▶ WHAT THIS TASK INVOLVES:
Repeat all the data that appears below, keeping it exact.

══════════

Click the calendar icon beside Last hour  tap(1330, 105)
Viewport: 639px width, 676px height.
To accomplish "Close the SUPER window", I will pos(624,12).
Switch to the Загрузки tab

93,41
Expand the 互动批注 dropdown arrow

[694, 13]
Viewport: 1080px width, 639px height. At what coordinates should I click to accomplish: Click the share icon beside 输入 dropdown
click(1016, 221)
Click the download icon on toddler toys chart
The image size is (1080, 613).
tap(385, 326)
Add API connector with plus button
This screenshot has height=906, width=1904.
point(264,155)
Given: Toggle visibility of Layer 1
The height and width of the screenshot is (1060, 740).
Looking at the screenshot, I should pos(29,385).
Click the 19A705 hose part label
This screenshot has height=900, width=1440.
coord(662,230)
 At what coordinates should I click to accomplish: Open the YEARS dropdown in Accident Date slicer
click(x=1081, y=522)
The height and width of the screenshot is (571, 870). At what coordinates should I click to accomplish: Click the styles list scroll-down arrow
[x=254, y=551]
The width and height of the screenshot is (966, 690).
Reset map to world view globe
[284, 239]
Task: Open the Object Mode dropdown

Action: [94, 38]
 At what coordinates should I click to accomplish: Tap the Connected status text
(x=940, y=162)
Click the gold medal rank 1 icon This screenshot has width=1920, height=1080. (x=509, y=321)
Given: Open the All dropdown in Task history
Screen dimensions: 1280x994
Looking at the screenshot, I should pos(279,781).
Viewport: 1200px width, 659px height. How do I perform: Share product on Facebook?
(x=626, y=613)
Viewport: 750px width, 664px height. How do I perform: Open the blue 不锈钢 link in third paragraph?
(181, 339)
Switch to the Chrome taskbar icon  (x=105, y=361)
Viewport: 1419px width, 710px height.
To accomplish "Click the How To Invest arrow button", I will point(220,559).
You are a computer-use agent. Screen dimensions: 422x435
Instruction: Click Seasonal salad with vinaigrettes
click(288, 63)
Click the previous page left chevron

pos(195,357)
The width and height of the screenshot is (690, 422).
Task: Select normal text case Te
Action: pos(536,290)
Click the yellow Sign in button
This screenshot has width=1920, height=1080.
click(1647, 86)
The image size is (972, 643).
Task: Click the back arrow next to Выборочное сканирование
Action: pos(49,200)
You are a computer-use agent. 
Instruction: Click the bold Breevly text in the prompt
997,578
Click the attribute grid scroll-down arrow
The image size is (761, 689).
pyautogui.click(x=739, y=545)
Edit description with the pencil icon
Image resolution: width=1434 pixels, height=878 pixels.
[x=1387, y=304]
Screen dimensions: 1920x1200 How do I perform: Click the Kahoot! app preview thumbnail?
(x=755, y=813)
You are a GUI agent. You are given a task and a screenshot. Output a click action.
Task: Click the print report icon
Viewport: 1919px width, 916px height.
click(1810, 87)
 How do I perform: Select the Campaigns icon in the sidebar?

══════════

▶ OUTPUT OF THE EXERCISE:
Click the calendar icon beside Last hour  tap(1330, 105)
Viewport: 639px width, 676px height.
To accomplish "Close the SUPER window", I will pos(624,12).
Switch to the Загрузки tab

93,41
Expand the 互动批注 dropdown arrow

[694, 13]
Viewport: 1080px width, 639px height. At what coordinates should I click to accomplish: Click the share icon beside 输入 dropdown
click(1016, 221)
Click the download icon on toddler toys chart
The image size is (1080, 613).
tap(385, 326)
Add API connector with plus button
This screenshot has height=906, width=1904.
point(264,155)
Given: Toggle visibility of Layer 1
The height and width of the screenshot is (1060, 740).
Looking at the screenshot, I should pos(29,385).
Click the 19A705 hose part label
This screenshot has height=900, width=1440.
coord(662,230)
 At what coordinates should I click to accomplish: Open the YEARS dropdown in Accident Date slicer
click(x=1081, y=522)
The height and width of the screenshot is (571, 870). At what coordinates should I click to accomplish: Click the styles list scroll-down arrow
[x=254, y=551]
The width and height of the screenshot is (966, 690).
Reset map to world view globe
[284, 239]
Task: Open the Object Mode dropdown

Action: [94, 38]
 At what coordinates should I click to accomplish: Tap the Connected status text
(x=940, y=162)
Click the gold medal rank 1 icon This screenshot has width=1920, height=1080. (x=509, y=321)
Given: Open the All dropdown in Task history
Screen dimensions: 1280x994
Looking at the screenshot, I should pos(279,781).
Viewport: 1200px width, 659px height. How do I perform: Share product on Facebook?
(x=626, y=613)
Viewport: 750px width, 664px height. How do I perform: Open the blue 不锈钢 link in third paragraph?
(181, 339)
Switch to the Chrome taskbar icon  (x=105, y=361)
Viewport: 1419px width, 710px height.
To accomplish "Click the How To Invest arrow button", I will point(220,559).
You are a computer-use agent. Screen dimensions: 422x435
Instruction: Click Seasonal salad with vinaigrettes
click(288, 63)
Click the previous page left chevron

pos(195,357)
The width and height of the screenshot is (690, 422).
Task: Select normal text case Te
Action: pos(536,290)
Click the yellow Sign in button
This screenshot has width=1920, height=1080.
click(1647, 86)
The image size is (972, 643).
Task: Click the back arrow next to Выборочное сканирование
Action: pos(49,200)
You are a computer-use agent. 
Instruction: Click the bold Breevly text in the prompt
997,578
Click the attribute grid scroll-down arrow
The image size is (761, 689).
pyautogui.click(x=739, y=545)
Edit description with the pencil icon
Image resolution: width=1434 pixels, height=878 pixels.
[x=1387, y=304]
Screen dimensions: 1920x1200 How do I perform: Click the Kahoot! app preview thumbnail?
(x=755, y=813)
You are a GUI agent. You are given a task and a screenshot. Output a click action.
Task: Click the print report icon
Viewport: 1919px width, 916px height.
click(1810, 87)
 How do I perform: Select the Campaigns icon in the sidebar?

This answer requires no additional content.